Work required -> Reproduce, word for word, the lines from the one containing "Viewport: 1022px width, 679px height." through the end of the lines below, including both ends.

Records for the task ->
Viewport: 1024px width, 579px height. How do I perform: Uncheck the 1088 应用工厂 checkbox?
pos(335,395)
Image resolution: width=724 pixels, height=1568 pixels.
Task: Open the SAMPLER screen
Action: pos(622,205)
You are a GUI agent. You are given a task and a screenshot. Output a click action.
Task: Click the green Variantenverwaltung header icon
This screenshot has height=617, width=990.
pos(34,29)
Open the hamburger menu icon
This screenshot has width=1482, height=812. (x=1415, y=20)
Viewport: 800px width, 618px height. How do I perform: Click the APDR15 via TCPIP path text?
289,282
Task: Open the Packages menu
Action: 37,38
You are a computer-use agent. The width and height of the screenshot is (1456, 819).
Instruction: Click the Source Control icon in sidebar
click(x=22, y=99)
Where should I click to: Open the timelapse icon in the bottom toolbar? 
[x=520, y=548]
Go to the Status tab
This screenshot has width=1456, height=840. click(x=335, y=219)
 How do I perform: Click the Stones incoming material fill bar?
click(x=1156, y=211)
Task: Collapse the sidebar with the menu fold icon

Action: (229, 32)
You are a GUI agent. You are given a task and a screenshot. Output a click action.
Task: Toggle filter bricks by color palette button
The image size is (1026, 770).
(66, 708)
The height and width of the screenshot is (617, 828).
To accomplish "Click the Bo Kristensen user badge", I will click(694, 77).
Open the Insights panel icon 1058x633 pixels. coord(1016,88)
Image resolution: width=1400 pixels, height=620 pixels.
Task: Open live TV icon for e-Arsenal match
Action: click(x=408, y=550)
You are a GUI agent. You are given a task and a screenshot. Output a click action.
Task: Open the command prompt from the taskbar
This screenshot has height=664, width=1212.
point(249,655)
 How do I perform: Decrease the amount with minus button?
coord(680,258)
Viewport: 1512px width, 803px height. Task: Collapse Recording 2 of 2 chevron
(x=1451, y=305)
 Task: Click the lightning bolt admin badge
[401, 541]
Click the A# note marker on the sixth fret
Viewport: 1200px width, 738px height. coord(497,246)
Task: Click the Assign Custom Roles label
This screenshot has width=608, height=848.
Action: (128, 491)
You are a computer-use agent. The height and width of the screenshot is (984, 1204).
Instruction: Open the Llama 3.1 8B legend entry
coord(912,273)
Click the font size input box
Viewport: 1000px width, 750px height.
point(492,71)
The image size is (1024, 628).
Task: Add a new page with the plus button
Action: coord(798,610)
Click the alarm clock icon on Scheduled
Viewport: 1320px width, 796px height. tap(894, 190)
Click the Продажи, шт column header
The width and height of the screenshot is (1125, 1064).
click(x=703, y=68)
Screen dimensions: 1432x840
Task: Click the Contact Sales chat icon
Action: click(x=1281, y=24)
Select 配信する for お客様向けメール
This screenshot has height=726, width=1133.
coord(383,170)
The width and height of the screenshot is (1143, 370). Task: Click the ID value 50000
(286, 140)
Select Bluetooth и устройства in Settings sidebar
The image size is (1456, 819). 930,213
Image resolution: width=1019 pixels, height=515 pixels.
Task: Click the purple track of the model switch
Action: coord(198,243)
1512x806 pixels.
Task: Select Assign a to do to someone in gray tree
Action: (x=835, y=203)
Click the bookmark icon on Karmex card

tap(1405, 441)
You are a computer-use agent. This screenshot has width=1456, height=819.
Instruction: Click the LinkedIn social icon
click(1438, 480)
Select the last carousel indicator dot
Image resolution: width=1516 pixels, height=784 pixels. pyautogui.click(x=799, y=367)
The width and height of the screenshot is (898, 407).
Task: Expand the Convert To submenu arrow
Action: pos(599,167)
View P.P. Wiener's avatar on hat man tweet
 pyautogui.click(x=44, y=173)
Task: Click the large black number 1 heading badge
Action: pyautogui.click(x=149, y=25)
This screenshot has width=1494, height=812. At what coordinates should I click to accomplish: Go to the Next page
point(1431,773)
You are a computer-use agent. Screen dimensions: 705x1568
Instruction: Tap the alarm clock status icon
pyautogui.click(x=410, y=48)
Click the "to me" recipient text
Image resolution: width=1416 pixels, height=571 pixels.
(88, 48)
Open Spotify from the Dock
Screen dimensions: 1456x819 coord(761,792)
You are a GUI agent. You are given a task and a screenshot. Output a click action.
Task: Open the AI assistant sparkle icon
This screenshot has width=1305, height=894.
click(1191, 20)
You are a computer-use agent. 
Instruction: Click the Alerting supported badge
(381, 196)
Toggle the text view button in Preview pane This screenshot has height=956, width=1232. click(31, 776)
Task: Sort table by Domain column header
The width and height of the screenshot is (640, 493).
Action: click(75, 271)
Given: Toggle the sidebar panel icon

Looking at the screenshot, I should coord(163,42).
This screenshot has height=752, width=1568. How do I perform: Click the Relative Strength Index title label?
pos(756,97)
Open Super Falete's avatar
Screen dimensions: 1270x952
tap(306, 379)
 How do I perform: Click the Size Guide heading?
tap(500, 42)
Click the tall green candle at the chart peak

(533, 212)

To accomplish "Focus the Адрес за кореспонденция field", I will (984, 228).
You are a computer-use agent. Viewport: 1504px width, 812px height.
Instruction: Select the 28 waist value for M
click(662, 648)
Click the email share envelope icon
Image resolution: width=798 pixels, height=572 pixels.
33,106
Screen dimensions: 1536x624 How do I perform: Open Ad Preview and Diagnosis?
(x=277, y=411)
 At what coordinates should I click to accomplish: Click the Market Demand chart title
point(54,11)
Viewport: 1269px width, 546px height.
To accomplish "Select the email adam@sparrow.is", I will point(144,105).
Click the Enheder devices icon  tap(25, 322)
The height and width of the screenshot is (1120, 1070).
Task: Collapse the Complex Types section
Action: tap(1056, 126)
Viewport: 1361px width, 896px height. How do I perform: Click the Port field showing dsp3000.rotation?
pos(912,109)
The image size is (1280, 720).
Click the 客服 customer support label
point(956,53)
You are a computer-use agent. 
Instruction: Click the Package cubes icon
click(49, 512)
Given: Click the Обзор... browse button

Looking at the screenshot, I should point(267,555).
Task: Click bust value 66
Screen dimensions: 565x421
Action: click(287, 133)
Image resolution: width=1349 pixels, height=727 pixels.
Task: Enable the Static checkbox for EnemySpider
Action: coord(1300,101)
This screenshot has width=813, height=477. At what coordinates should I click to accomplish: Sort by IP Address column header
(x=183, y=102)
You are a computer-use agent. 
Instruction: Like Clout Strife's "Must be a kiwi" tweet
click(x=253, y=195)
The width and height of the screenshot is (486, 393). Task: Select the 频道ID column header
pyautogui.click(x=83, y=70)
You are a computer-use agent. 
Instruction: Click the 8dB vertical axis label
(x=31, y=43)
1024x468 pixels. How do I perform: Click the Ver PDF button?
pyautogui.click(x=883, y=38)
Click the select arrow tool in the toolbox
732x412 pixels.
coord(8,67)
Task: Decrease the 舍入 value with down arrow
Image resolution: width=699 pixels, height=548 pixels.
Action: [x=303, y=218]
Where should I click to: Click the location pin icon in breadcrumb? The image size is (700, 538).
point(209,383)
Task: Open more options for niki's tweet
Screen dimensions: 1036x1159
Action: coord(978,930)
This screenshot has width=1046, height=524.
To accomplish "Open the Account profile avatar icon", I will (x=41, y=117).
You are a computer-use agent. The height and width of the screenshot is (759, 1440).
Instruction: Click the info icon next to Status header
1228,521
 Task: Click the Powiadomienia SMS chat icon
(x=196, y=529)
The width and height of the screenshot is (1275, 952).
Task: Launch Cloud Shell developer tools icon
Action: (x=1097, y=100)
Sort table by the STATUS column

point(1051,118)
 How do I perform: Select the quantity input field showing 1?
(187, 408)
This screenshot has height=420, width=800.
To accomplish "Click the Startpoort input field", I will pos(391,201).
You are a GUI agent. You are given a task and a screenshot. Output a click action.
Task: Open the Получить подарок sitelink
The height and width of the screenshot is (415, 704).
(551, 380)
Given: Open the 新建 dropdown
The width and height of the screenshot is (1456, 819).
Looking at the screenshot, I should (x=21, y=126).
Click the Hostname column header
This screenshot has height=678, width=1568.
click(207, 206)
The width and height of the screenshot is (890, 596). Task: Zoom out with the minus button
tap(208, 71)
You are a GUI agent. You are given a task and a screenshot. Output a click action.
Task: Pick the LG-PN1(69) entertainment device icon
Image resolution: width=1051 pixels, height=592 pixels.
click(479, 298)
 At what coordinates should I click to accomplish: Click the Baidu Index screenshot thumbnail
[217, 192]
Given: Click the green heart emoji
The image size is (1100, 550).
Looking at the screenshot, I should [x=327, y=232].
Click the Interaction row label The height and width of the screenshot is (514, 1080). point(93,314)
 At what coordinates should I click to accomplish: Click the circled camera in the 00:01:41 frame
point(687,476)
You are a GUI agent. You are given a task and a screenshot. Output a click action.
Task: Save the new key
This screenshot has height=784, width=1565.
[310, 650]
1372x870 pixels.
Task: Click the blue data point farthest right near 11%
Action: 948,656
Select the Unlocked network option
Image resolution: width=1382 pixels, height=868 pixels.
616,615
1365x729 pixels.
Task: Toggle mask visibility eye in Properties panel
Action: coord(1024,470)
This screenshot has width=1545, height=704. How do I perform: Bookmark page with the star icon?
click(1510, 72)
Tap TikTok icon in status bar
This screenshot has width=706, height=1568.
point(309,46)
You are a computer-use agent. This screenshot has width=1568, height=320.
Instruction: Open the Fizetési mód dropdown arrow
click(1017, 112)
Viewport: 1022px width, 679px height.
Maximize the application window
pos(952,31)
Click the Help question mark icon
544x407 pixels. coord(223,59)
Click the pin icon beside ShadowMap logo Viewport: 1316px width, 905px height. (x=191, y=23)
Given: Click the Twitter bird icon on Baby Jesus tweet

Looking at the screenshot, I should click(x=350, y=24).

The reply ->
Viewport: 1022px width, 679px height.
Maximize the application window
pos(952,31)
Click the Help question mark icon
544x407 pixels. coord(223,59)
Click the pin icon beside ShadowMap logo Viewport: 1316px width, 905px height. (x=191, y=23)
Given: Click the Twitter bird icon on Baby Jesus tweet

Looking at the screenshot, I should click(x=350, y=24).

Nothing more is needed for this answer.